Shabbout went on to suggest a negotiated “ending of
the Arab-Kurdish partnership in a peaceful way. ”He
called his proposal Plan-B – Plan-A being what was
already in train: namely, a continuous “dialogue”
between Iraq’s central government and the Kurdish
regional government, conducted within the framework
of the “new Iraq” – constitutionally defined as
“federal, democratic and parliamentary” – that
followed the fall of Saddam Hussein.
But Plan-A, Shabbout observed, was going nowhere.
Differences – over power and authority, oil and
natural resources, territory and borders – were so
profound that dialogue had repeatedly failed. And
this month it almost came to war. For a while the
Iraqi army and Kurdish Peshmerga faced each other
across the frontiers between Kurdistan and the rest
of Iraq in an atmosphere so tense, noted Shabbout,
that hostilities could have broken out at any
moment.
And it wasn’t only Shabbout, but Maliki himself, who
warned that if war did break out it wouldn’t be just
a war between Kurdish rebels and Baghdad, as it used
to be under Saddam. It would be an “ethnic war
between Arabs and Kurds.”
Be it Plan-A or Plan-B, war or diplomacy, the
latest, dangerous standoff has made one thing clear:
the “Kurdish question” has now reached another
critical stage in its long history, and it is
intimately bound up with the regionwide cataclysm
that is known as the Arab Spring.
It was ever thus for the Kurds, their destiny as a
people always shaped less by their own struggles
than by the vagaries of regional and international
politics, and particularly by the great Middle
Eastern upheavals regional and international
politics periodically produce. These began, in
modern times, with World War I and the fall of the
Ottoman Empire. In the 1916 Sykes-Picot agreement
Britain and France promised Kurds a state of their
own, but then reneged on that promise. Kurds became
minorities, more or less severely repressed, in the
four countries – Iran, Iraq, Turkey and Syria –
among which their vast domains were divided. They
repeatedly rebelled against this new order,
especially in Iraq. But their landlocked location
and their broader geopolitical environment were
always against them. Their rebellions were
invariably crushed – the last one, under Saddam
Hussein, through genocide and the use of chemical
weapons.
But they never ceased to dream of independent
statehood. And the first of two great breakthroughs
toward this grew out of the megalomaniac folly of
Saddam himself, with his invasion of Kuwait in 1990.
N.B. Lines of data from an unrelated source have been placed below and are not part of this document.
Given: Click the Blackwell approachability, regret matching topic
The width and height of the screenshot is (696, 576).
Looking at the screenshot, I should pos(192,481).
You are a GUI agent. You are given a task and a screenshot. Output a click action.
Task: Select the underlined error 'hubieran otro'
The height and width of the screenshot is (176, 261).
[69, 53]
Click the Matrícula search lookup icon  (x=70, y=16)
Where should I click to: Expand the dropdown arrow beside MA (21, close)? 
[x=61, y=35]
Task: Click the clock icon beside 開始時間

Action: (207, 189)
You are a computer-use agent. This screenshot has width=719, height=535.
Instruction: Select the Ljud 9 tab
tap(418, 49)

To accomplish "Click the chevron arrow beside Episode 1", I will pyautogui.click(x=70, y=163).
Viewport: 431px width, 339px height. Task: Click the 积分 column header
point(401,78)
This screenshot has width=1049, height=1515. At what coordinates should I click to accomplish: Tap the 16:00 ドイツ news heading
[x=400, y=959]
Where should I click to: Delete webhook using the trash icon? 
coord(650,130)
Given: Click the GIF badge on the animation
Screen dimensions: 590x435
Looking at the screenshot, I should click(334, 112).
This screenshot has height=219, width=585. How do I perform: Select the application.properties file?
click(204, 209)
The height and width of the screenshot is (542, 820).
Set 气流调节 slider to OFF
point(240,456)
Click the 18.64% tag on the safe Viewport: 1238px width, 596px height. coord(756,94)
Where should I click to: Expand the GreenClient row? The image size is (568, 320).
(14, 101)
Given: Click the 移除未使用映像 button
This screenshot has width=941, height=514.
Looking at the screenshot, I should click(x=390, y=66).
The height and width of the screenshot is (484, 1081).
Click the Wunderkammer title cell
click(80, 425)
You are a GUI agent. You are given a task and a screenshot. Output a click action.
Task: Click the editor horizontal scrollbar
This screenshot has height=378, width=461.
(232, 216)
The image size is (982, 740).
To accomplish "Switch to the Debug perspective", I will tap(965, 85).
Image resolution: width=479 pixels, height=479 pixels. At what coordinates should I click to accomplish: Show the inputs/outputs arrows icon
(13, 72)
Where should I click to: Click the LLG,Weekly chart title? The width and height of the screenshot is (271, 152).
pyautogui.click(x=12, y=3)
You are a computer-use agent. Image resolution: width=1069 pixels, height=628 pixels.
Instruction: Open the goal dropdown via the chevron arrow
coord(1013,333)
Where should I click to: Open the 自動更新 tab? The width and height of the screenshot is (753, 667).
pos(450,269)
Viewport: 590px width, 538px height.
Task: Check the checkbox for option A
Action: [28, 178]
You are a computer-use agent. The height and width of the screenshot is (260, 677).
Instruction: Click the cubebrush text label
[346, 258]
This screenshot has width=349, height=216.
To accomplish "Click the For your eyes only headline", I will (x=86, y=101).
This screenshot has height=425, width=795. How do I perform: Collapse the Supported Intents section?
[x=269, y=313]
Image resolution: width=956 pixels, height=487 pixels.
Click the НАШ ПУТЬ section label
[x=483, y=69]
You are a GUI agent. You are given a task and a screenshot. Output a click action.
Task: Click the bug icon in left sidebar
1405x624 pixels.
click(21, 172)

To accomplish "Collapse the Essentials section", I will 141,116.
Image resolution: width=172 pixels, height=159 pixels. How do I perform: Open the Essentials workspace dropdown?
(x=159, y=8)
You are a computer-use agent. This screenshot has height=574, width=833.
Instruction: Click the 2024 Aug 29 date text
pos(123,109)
One of the entirely unforeseeable consequences of
this was the establishment of an internationally
protected “safe haven” in northern Iraq that enabled
Kurds to take their first state-building steps, in
the shape of a regional assembly and a degree of
self-government.
The second breakthrough grew out of that whole new
constitutional order which the United States-led
invasion of Iraq in 2003 ushered in. Under it, the
Kurds consolidated their already existing autonomy
with broad new legislative powers, control over
their own armed forces, and some authority over that
mainstay of the Iraqi economy, namely oil.
From the outset, the Kurds had made it clear that
they would only remain committed to the “new Iraq”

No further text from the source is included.